Students are becoming increasingly switched on about finance and the risks and rewards of investing if a lively seminar staged by The Straits Times yesterday is anything to go by.
The questions came thick and fast from the 350-strong audience, from asking how to set up a brokerage account to whether it is too risky to invest in your own own start-up.
The Straits Times Young and Savvy talk on personal finance and investing at the Shaw Foundation Alumni House auditorium of the National University of Singapore (NUS) was the first in a series of five that will be held over the next few months.
One of the speakers, Mr Vasu Menon, head of content and research for wealth management at OCBC Bank, noted during the event that students have become "a lot more savvy and sophisticated".
"The fact that you're thinking about this, and the fact that you realise that interest rates are low, that amazes me," he added.
Straits Times senior correspondent Goh Eng Yeow and Straits Times journalist Cheryl Ong also spoke at the 2 1/2- hour-long seminar.
As well as stressing the need to invest in your career, to achieving financial independence, the speakers emphasised that it was important for students to get the fundamental principles of finance right, such as saving more than you spend, before thinking about how to invest.
Students posed a wide-ranging variety of questions during a panel discussion moderated by Straits Times Money editor Lee Su Shyan. Dr Fong Wai Mun, associate professor at the NUS Business School's department of finance, was also a panellist.

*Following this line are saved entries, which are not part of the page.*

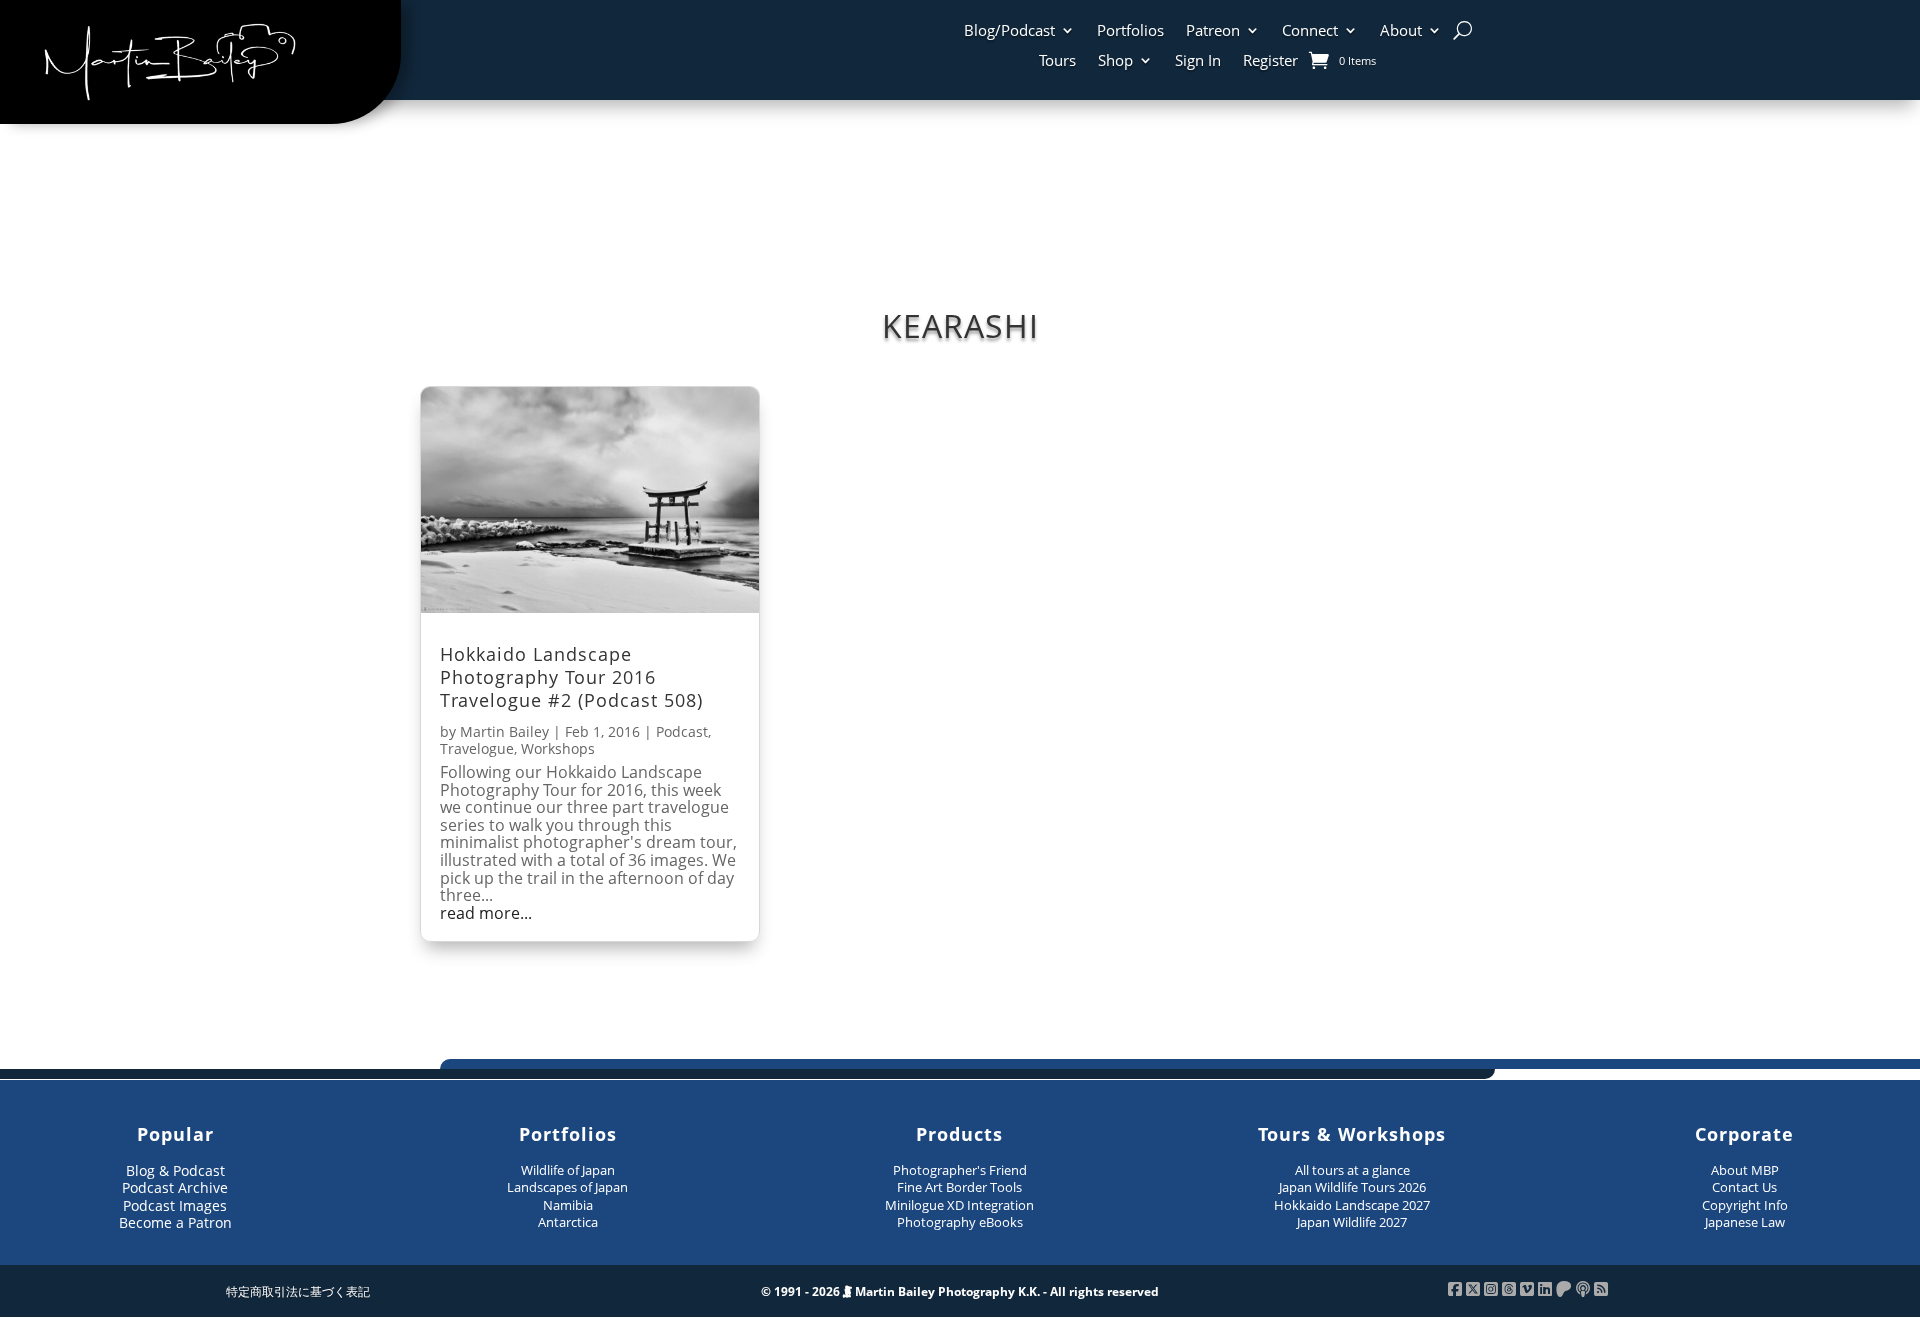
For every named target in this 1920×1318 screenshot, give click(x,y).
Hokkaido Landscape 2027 (1352, 1205)
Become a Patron (175, 1222)
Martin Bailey (504, 731)
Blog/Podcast (1009, 31)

Some students wanted to know how to pick an investment out of the variety of options being offered, while one asked the panellists for their opinions on making voluntary contributions to the Central Provident Fund.
Students also had the chance to speak with the panellists during a networking session after the talk. One student from the NUS Faculty of Arts and Social Sciences asked about how she should start narrowing the type of stocks to invest in, while one from the NUS Faculty of Engineering asked how she should take steps to fulfil her ambition of becoming a stock analyst.

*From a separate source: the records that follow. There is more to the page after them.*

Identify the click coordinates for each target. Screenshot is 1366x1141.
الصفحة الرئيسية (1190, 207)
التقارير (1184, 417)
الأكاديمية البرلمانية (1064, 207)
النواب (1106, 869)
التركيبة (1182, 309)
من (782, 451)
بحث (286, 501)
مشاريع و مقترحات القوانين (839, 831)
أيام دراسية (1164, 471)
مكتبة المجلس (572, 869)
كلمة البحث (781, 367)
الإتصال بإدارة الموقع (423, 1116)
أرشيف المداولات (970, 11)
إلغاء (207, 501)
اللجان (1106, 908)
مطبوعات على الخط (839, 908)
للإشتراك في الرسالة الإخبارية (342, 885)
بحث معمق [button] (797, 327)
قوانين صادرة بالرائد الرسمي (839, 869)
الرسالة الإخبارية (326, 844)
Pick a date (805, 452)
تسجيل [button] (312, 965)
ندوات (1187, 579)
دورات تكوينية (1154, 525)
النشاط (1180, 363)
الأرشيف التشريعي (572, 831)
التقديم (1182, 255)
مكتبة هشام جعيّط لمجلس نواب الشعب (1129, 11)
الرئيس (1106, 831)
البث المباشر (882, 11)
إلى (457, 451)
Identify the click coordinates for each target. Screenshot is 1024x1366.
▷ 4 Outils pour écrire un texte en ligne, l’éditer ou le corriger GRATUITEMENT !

"There were many practical tips that are implementable," said Mr Cheong Hao Ming, 25, a fourth-year student at the NUS Business School. "I've gained some knowledge on how to accumulate wealth and that you must know about what you're investing in."
Participants at the talks get a goodie bag and have increased chances to win a lucky draw prize of $10,000 for entering a financial literacy contest. The prize is sponsored by OCBC.
The Young and Savvy series of talks is organised by The Straits Times with presenting sponsor, Frank by OCBC.